• [Task to carry out]: Only the lines containing "agent" belong in the answer; find them in the material below.

• [Dataset records]:
----------
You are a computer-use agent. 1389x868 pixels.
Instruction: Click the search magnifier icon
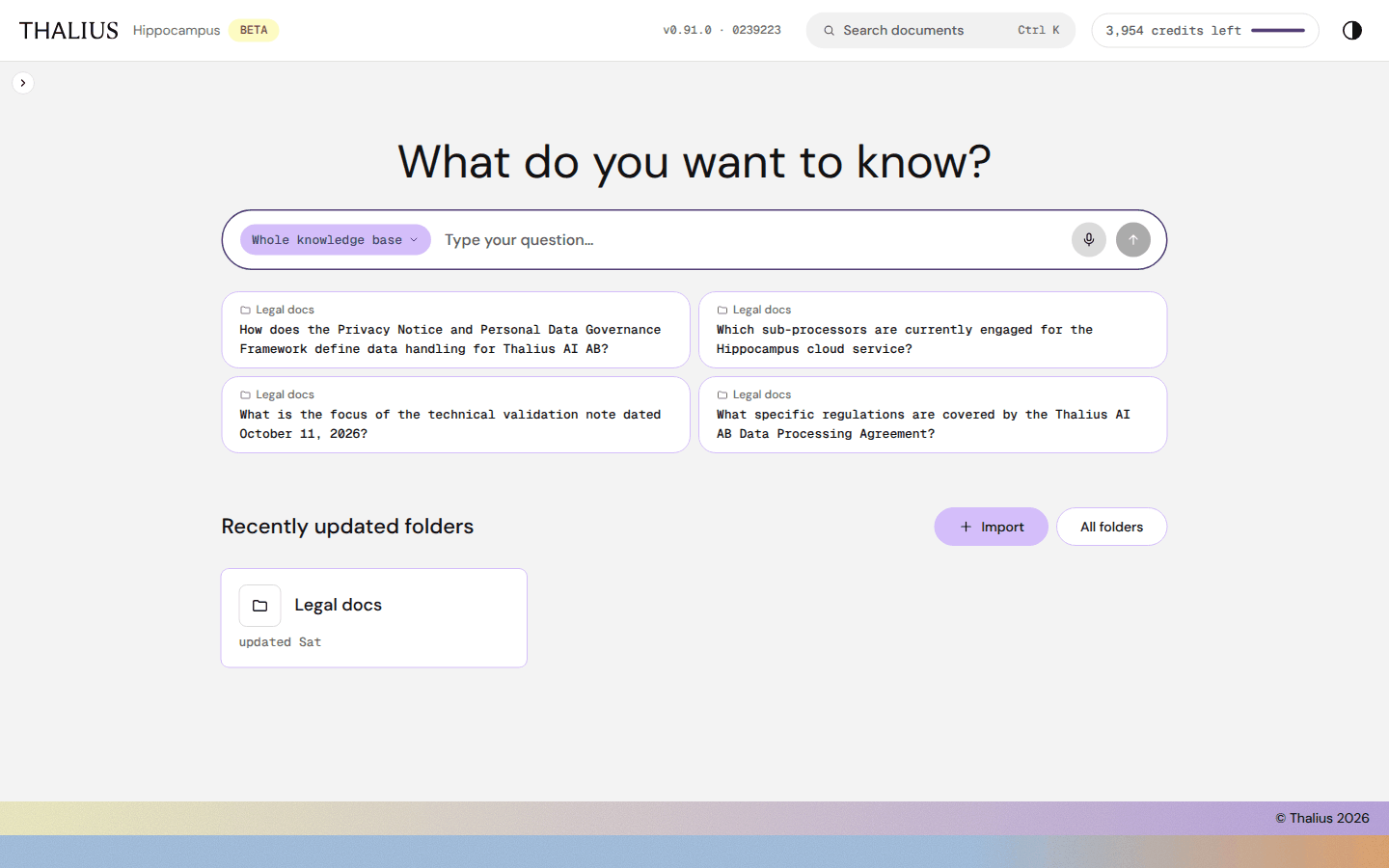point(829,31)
----------
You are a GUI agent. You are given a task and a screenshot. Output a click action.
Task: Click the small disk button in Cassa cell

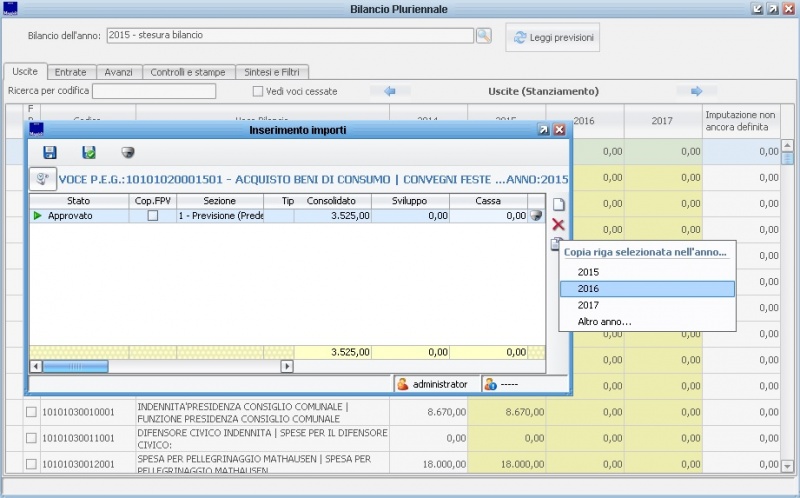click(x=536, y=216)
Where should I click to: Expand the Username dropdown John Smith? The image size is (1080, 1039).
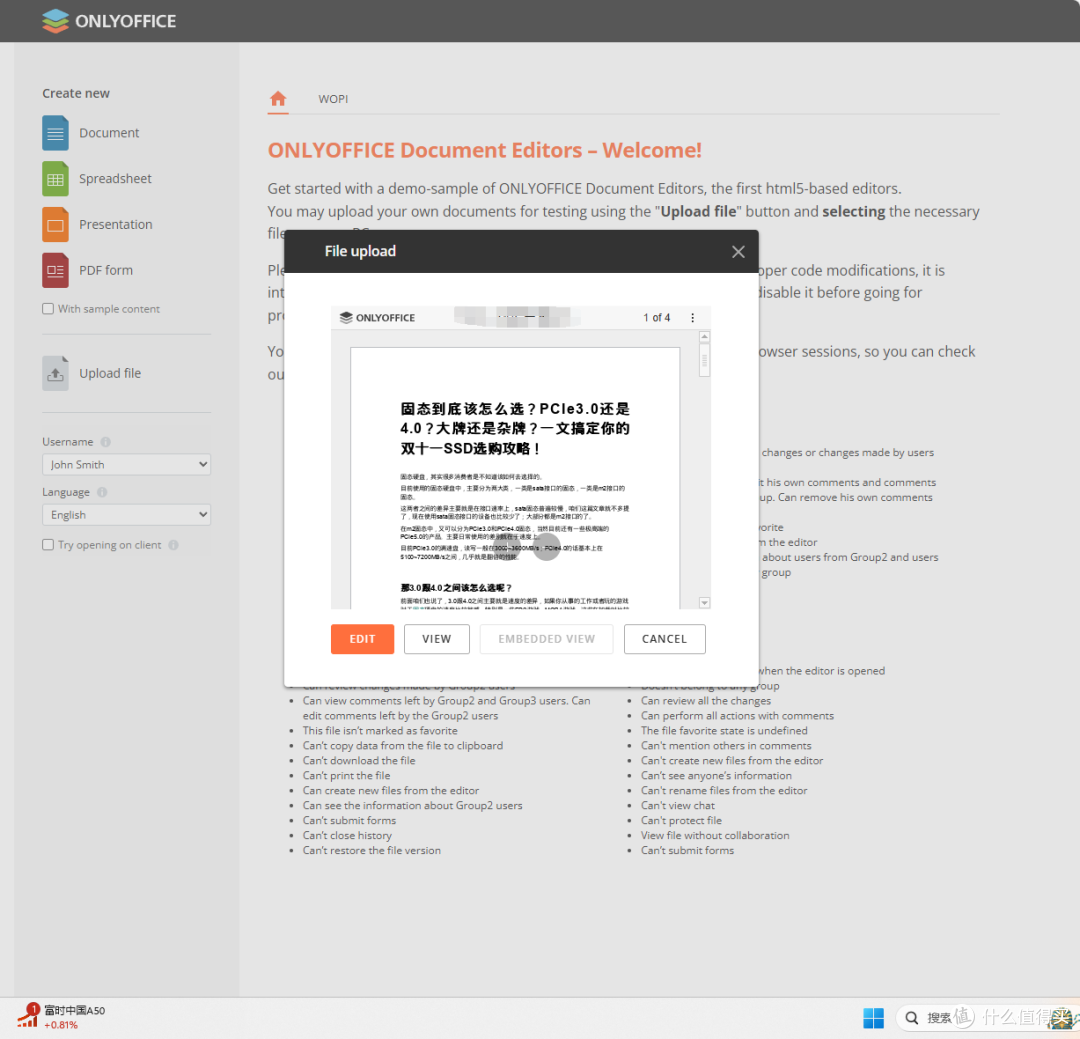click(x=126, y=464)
----------
• [Response box]:
You are a computer-use agent. 1389x868 pixels.
You are a GUI agent. You are given a task and a screenshot. Output a click action.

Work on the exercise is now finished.